Microsoft’s secret weapon in ongoing struggle against Fancy Bear? Trademark law

On Friday, representatives of the notorious hacking entity known as Fancy Bear failed to appear in a federal court in Virginia to defend themselves against a civil lawsuit brought by Microsoft.

As the Daily Beast first reported on Friday, Microsoft has been waging a quiet battle in court against the threat group, which is believed to be affiliated with the GRU, Russia's foreign intelligence agency. For now, the company has managed to seize control of 70 domain names, but it's going after many more.

The idea of the lawsuit, which was filed in August 2016, is to use various federal laws—including the Computer Fraud and Abuse Act (CFAA), the Electronic Communications Privacy Act (ECPA), and American trademark law—as a way to seize command-and-control domain names used by the group, which goes by various monikers, including APT28 and Strontium. Many of the domain names used by Fancy Bear contain Microsoft trademarks, like microsoftinfo365.com and hundreds of others.

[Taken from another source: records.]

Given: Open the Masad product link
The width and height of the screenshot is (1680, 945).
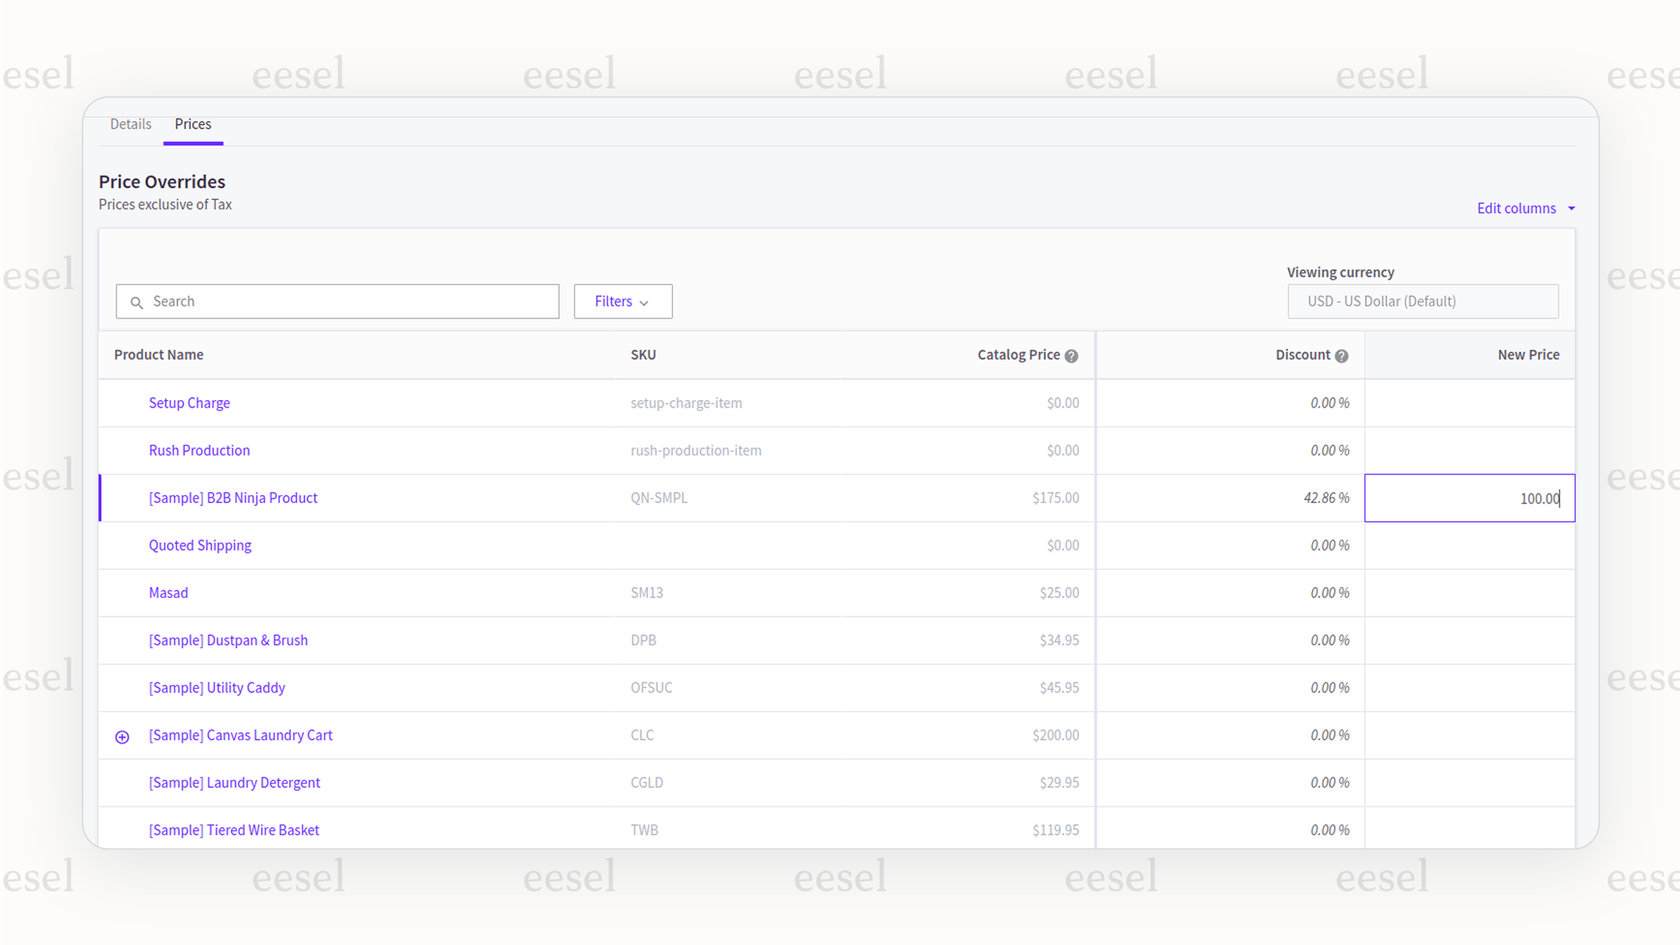Looking at the screenshot, I should pos(168,593).
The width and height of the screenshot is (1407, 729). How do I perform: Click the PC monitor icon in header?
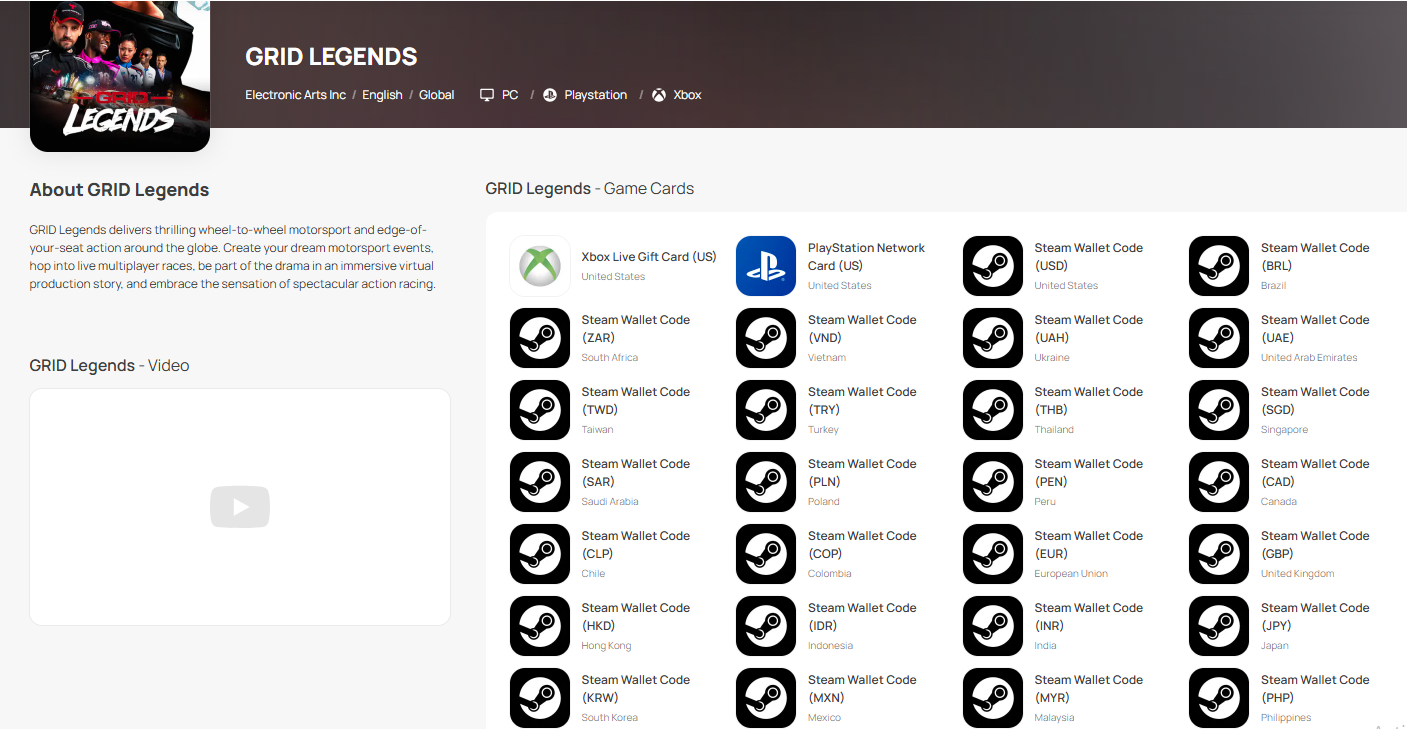pyautogui.click(x=487, y=95)
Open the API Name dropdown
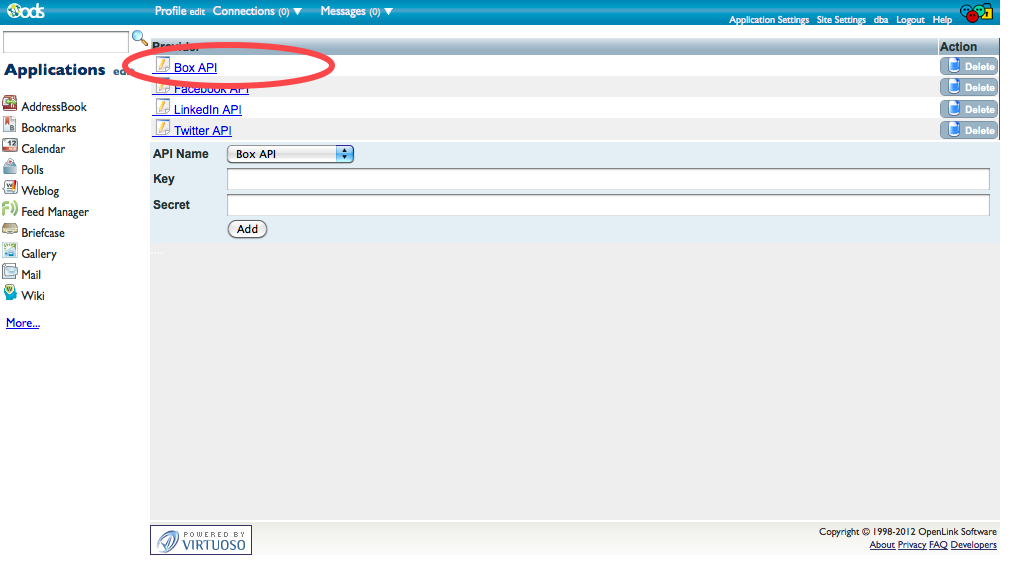 (x=291, y=154)
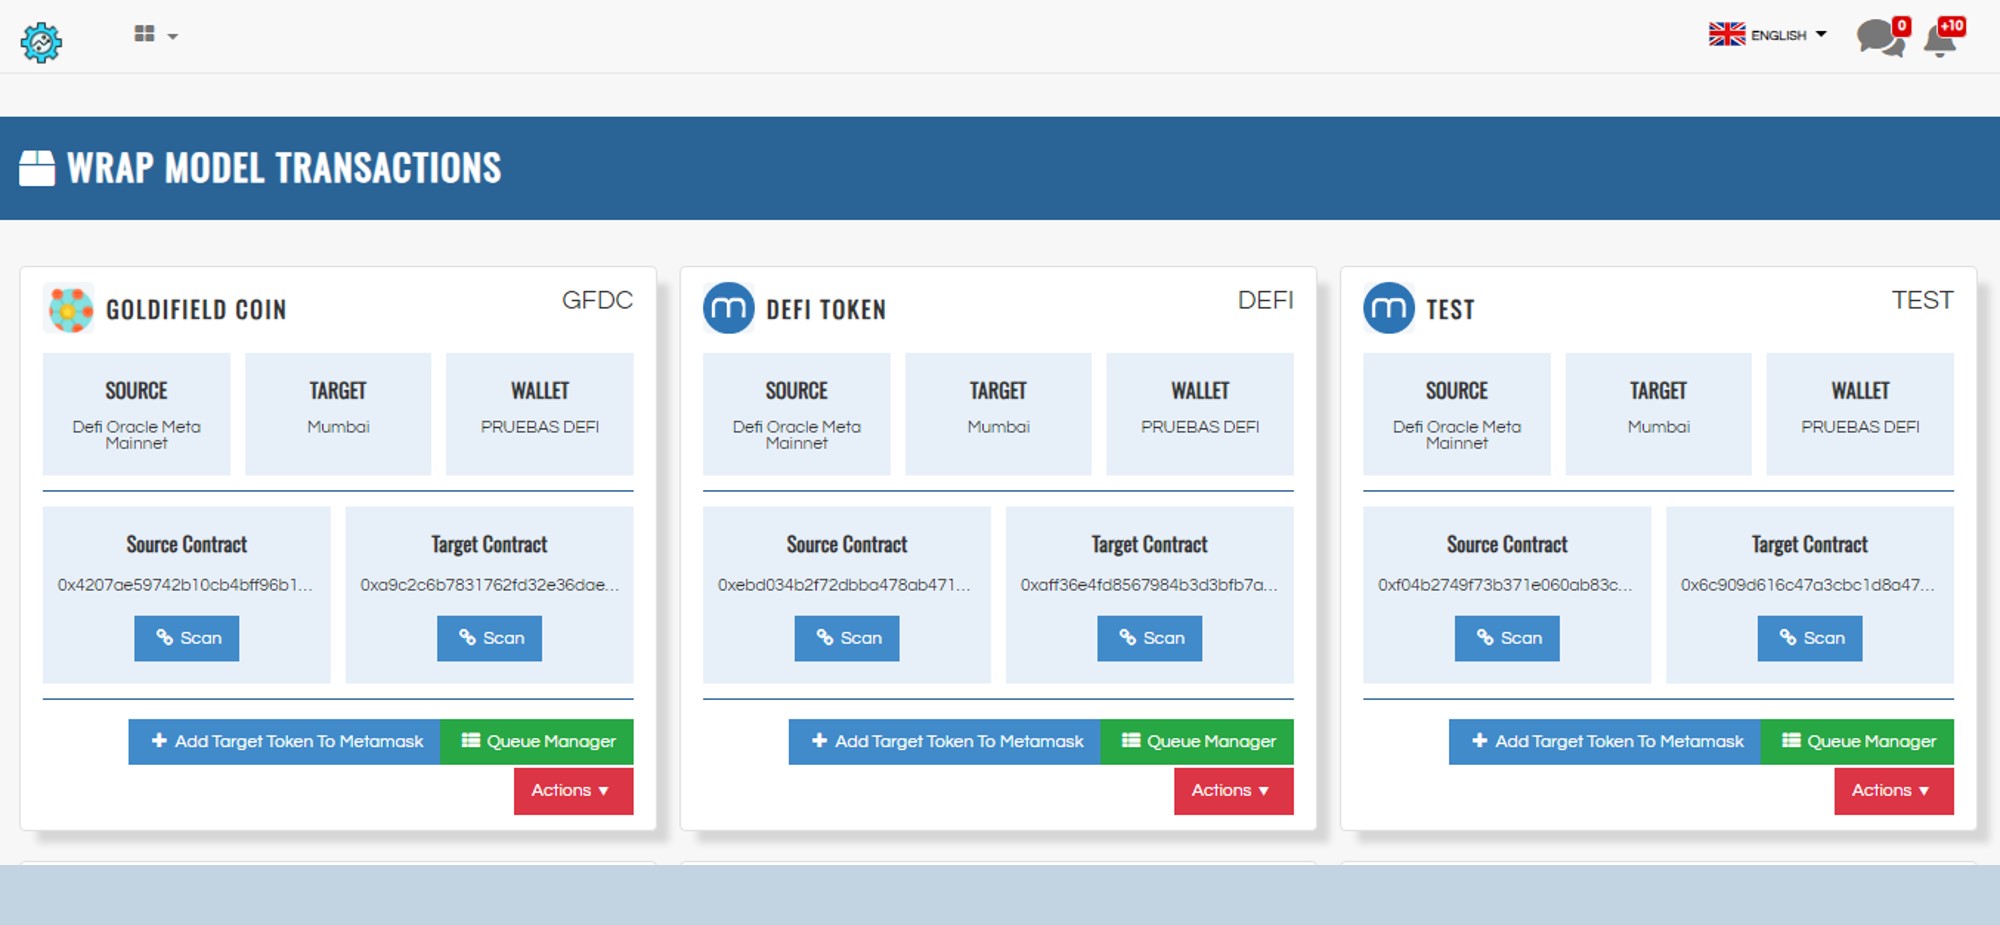Click the DEFI Token logo icon
Image resolution: width=2000 pixels, height=925 pixels.
pos(728,309)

In June 2017, Microsoft asked the judge to issue a default judgement in its favor, since the individuals behind Fancy Bear have not made themselves known. According to the Daily Beast, Microsoft and its lawyers have made several attempts to serve the unknown "John Does" via e-mail. According to the Daily Beast, those e-mails have been opened dozens of times and were equipped with a tracking beacon. Microsoft’s lawyers have also conveniently posted all the court documents on a public website, inviting the defendants to contact them via postal mail, e-mail, or even fax.

For years, Microsoft has used similar American intellectual property laws as a way to disrupt various botnets and other malware.

"Granting Microsoft possession of these domains will enable Microsoft to channel all communications to those domains to secure servers, thereby cutting off the means by which the Strontium defendants communicate with the infected computers," Jason Norton, a threat intelligence manager at Microsoft, wrote in an August 2016 court filing.

"In other words, any time an infected computer attempts to contact a command and control server through one of the domains, it will instead be connected to a Microsoft-controlled, secure server. While it is not possible to rule out the possibility that the Strontium defendants could use fallback mechanisms to evade the requested relief, redirecting this core subset of Strontium domains will directly disrupt current Strontium infrastructure, mitigating risk and injury to Microsoft and its customers."

US Magistrate Judge Theresa Buchanan is expected to rule on the motion for default judgement within the coming months.